Dans le cadre du concours Feeling organisé par Ferrero, j’ai rencontré hier le DRH de l’association ANDES, le réseau des épiceries solidaires, une initiative dont Ferrero est partenaire et qui a donc été associée au jury de ce concours amenant les étudiants du Parcours Responsabilité Globale à imaginer et à mettre en oeuvre des projets répondant à un besoin social.
A propos de l’ANDES
Le principe des épiceries solidaires et sociales est d’apporter une aide, principalement alimentaire, à un public en difficulté économique, fragilisé ou exclu.
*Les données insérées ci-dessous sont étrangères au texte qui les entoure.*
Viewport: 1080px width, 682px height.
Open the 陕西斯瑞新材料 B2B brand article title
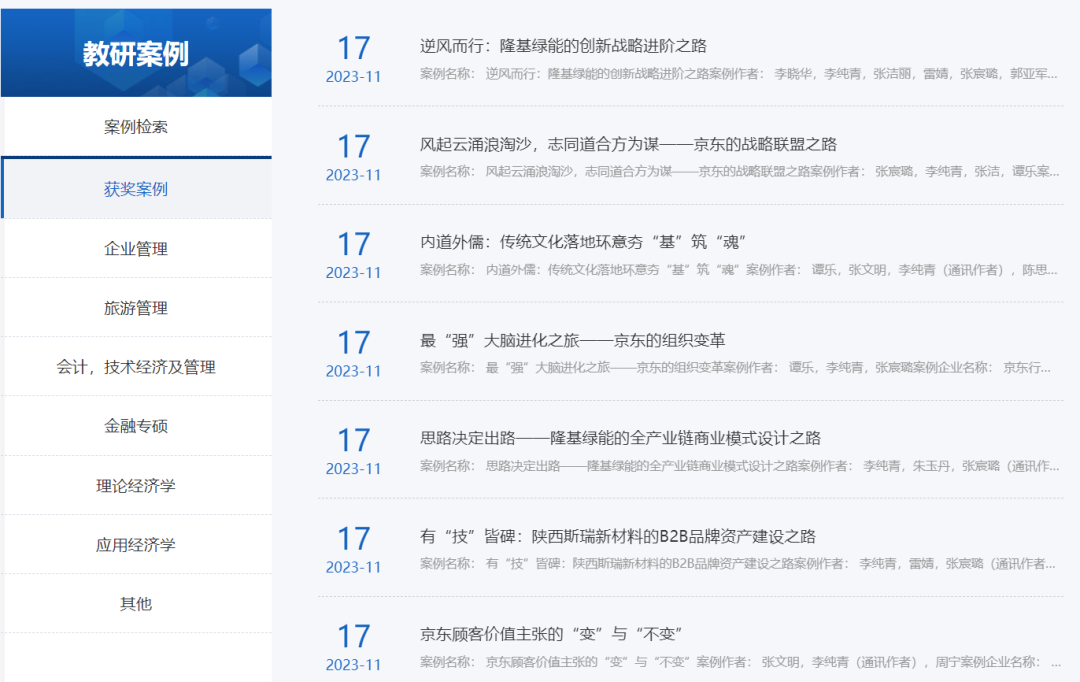click(617, 537)
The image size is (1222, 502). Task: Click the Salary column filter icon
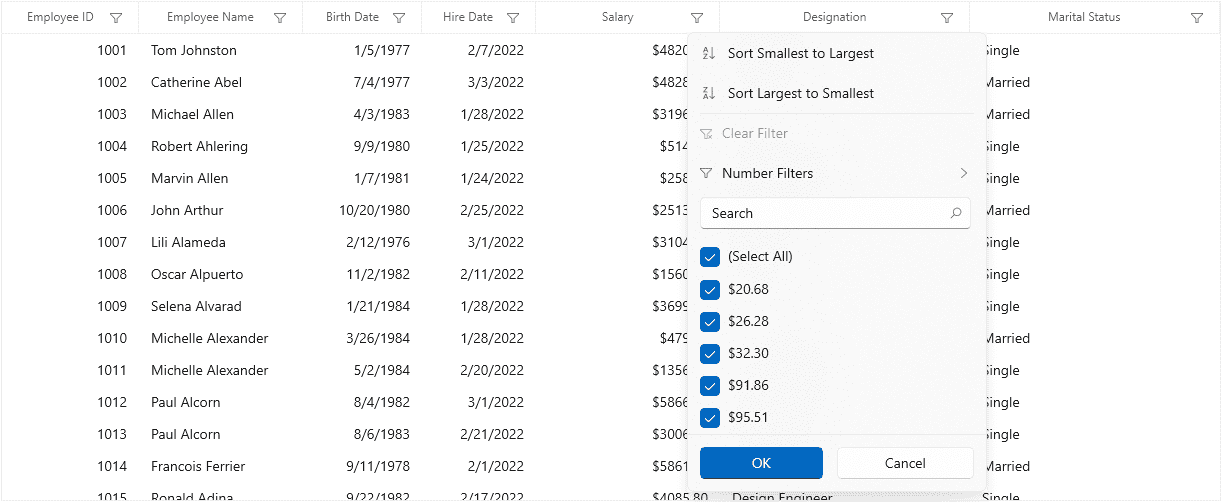[697, 18]
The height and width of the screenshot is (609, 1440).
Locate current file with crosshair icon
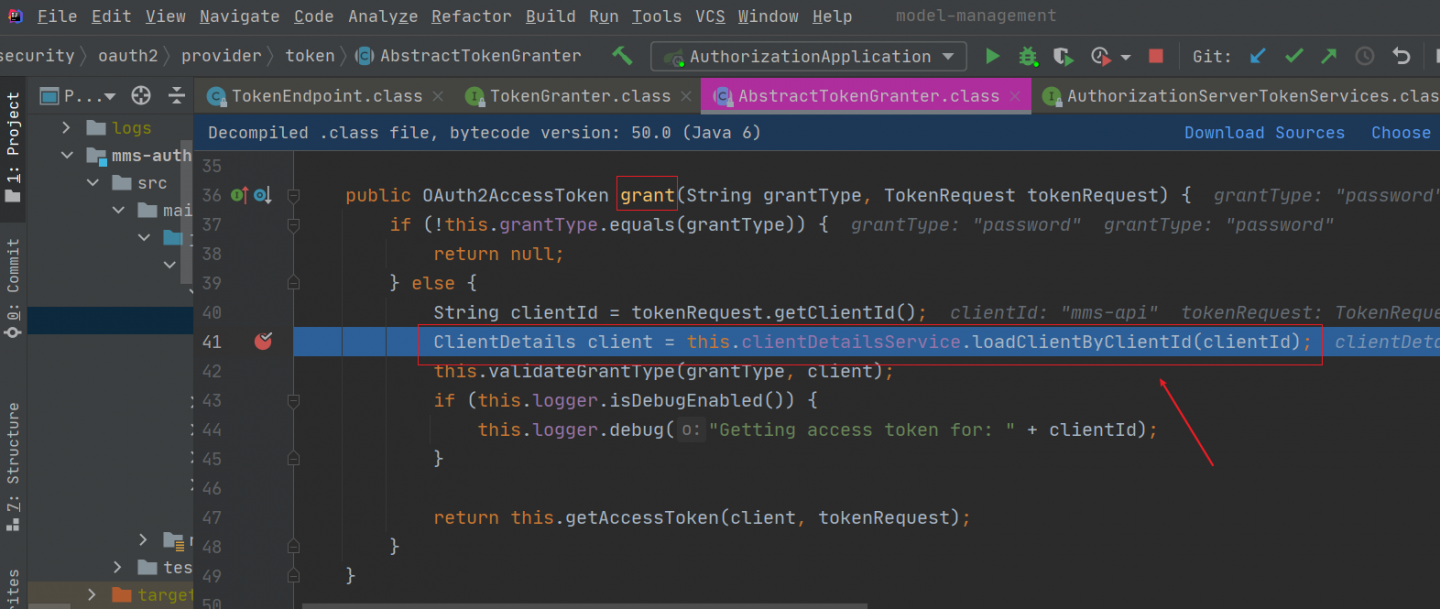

Dans des espaces aménagés en libre-service, ces épiceries mettent à disposition de leurs usagers des produits variés et de qualité, moyennant une faible participation financière : autour de 20% du prix usuel.
La contribution financière participe de la dignité des personnes et de la liberté de choix qui sont les valeurs fondamentales des épiceries solidaires.
Ceci étant, l’offre alimentaire des épiceries n’est que le prétexte d’une action solidaire plus vaste : les épiceries sont des lieux d’accueil, d’écoute et d’échanges, aidant les personnes à retrouver, ou à renforcer, l’estime d’elles-mêmes et l’envie de se tourner vers le monde extérieur.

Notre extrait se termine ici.